With those interested/committed, we can move on to the supervised practice step. We've worked on simple problems, in a structure inspired by this Peer learning presentation by Jason Gorman (his site even has a full case study of this applied at the BBC). The coding dojo is another possible format. Important thing is discuss the experiences, lessons learnt, and problems overcome with the whole group, because while practice makes one perfect, bad, practiced habits are hard to unlearn. It is OK not to have all the answers - just be ready to admit it, and ensure that you can find it out from somewhere. Meetups, user groups, and similar forums are invaluably helpful.
Be sure to eat elephant in a piecemeal fashion - while at first the simple problems seem contrived, don't attempt to practice testing existing, complex production code. Stick to the simple problems for practice, every now and then actually demonstrate that it is possibly to test legacy code (though it'll require quite some preparation from you), maybe have some of these examples as a group exercise, but be sure to keep the practice focused on the simple mechanics initially. Just like any sport practice - you repeat rather basic exercises over and over, because it does pay off in the long run, but to keep you motivated, you do have the free practice sessions too.
Don't force it
Not everyone has the same passion as you do (you must have if you read this far :)), and some take a longer time to learn, have different pre-existing concerns they should overcome. Lead by example, be available to talk about it, answer questions, clarify, but don't try to force it on them. Urban cycling didn't became popular because we, cyclists, were preaching to pedestrians and car drivers - we were just approachable to friends, coworkers, etc. and provided answers and listened to their concerns. Yes, it could take a long time, but patience pays off - self-motivated people are more likely to overcome the hurdles they inevitably will face in the learning process!
Bringing it to production
I wouldn't set strong rules or hard deadlines like "two months from now, you all must write all production code in a TDD fashion", but rather just tell people to feel free to experiment during their daily work, but ensure they don't confuse work and practice. If they get stuck on testing some problem, they should just make a note, and deliver the feature untested, as they used to do before. Later, together with the group they should discuss it and potentially find a way to test it.
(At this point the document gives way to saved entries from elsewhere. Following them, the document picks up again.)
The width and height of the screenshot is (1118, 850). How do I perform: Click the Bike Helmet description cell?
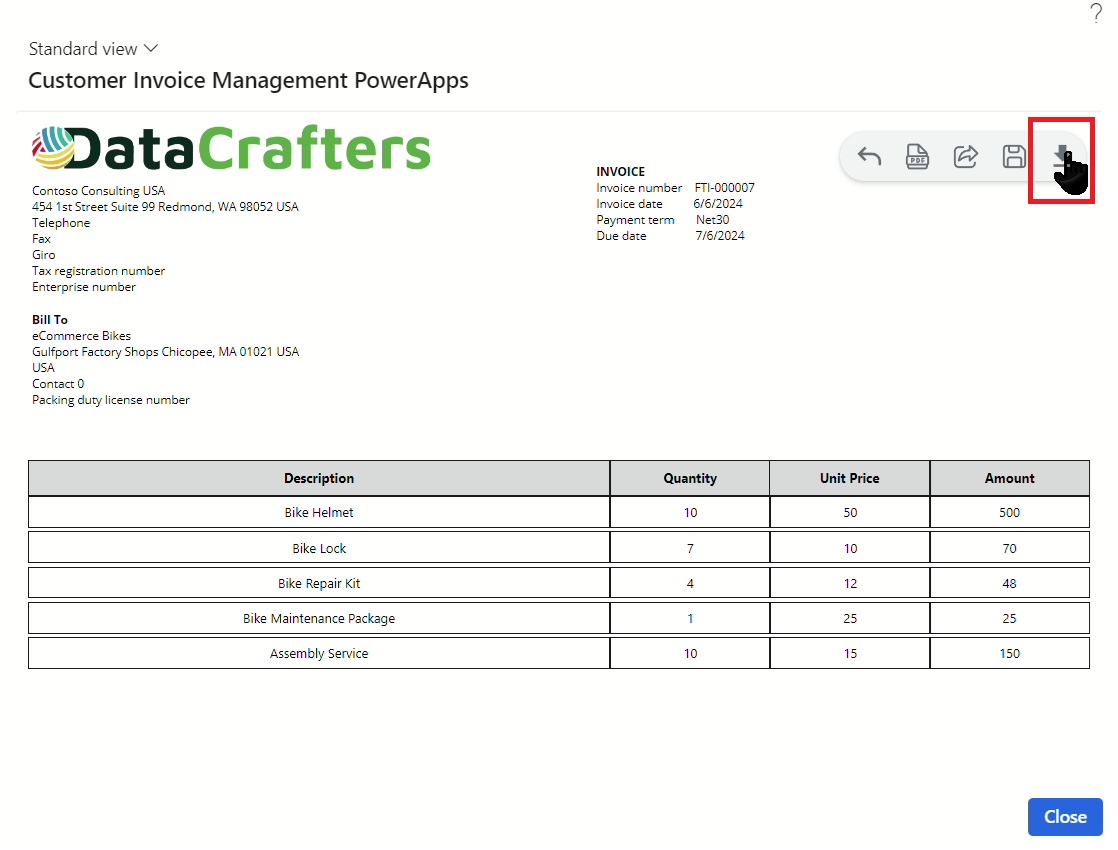(x=319, y=513)
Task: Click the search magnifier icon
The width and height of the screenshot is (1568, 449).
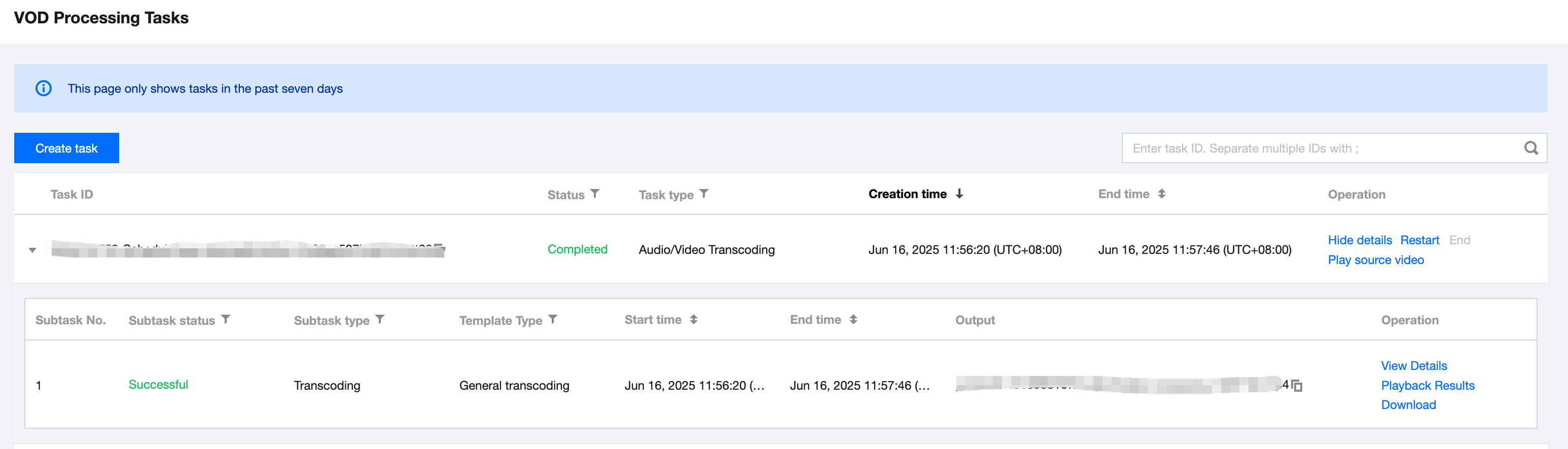Action: [x=1530, y=148]
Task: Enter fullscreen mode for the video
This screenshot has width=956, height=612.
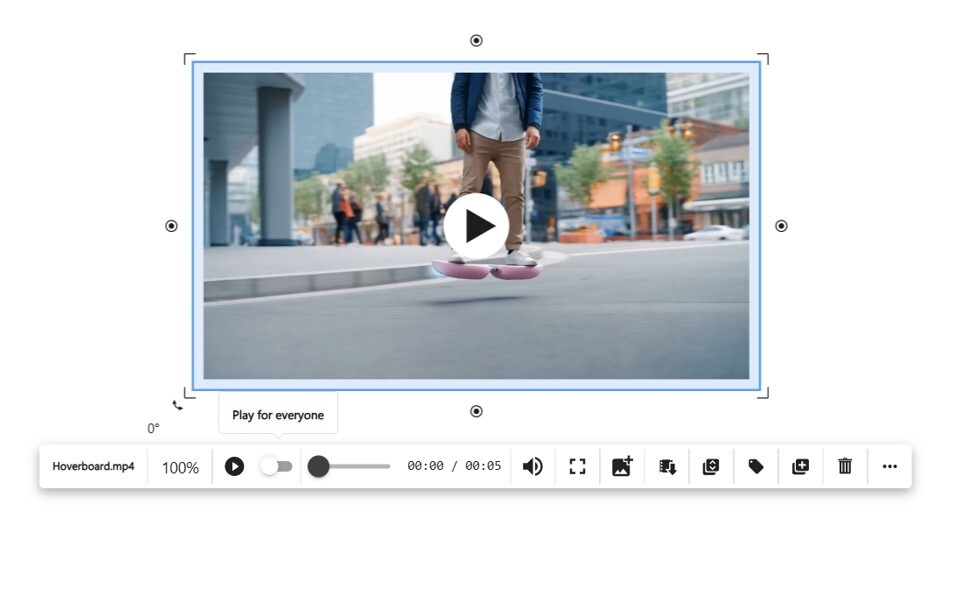Action: pos(577,466)
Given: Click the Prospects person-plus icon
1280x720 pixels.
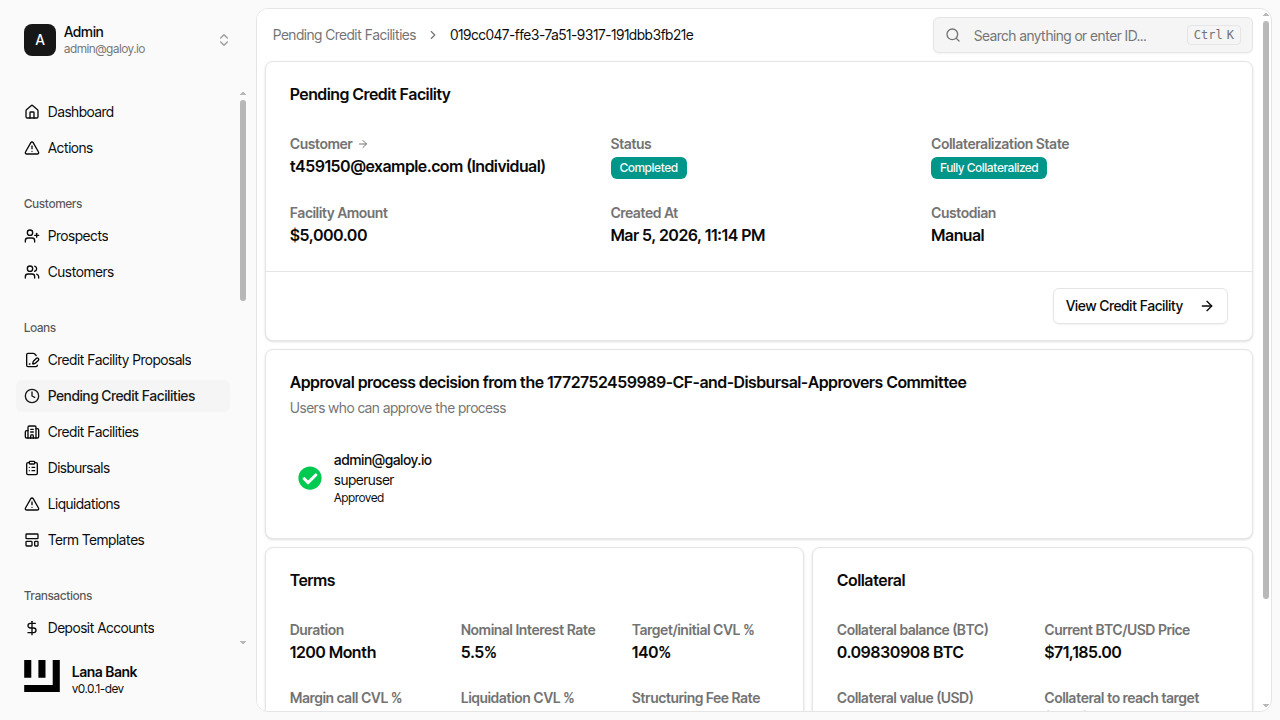Looking at the screenshot, I should (32, 236).
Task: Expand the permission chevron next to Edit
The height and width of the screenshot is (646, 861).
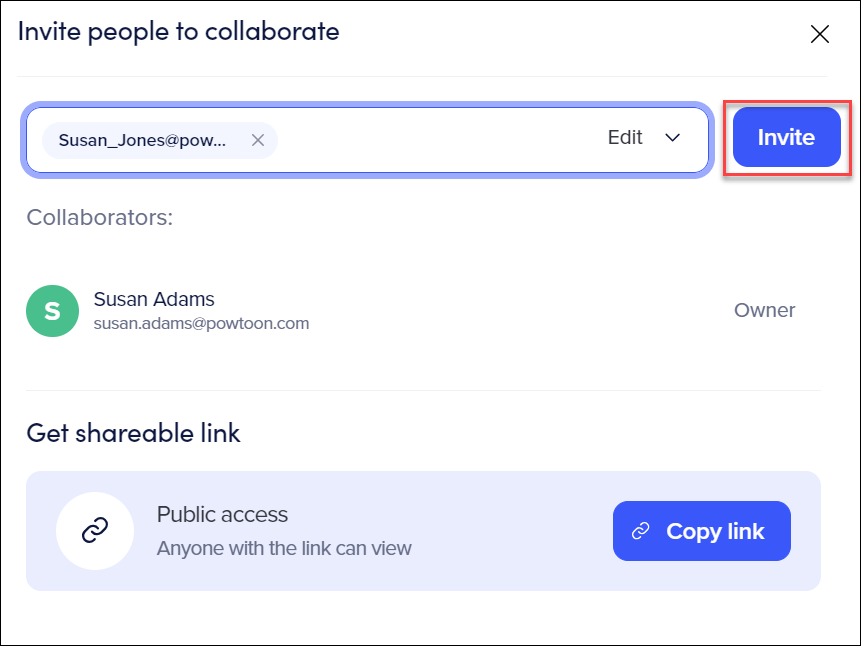Action: (x=673, y=137)
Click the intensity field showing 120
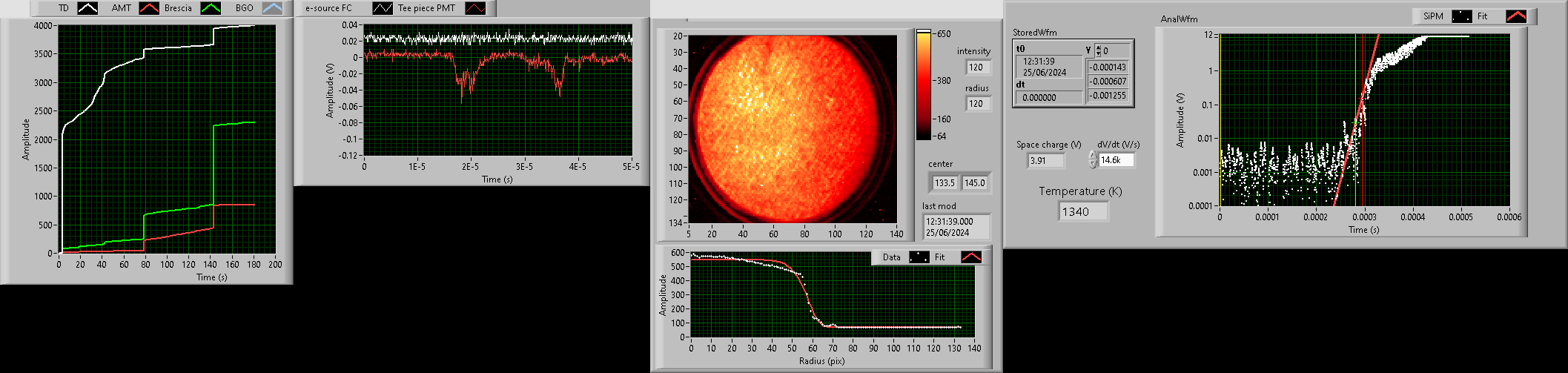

This post is just a high level overview, and I have simply glossed over many of the actual difficulties about writing good unit tests, keeping them maintainable, etc.. There are books written about the topic, in almost all programming languages. Coming from a .NET background, I can recommend The Art of Unit Testing with examples in .NET by Roy Osherov, and I've found James Shore's Let's Play TDD Java episodes great - the best thing about the latter is the thought process narrative that goes with it. Driving Technical Change might be another good book, though I haven't yet read that.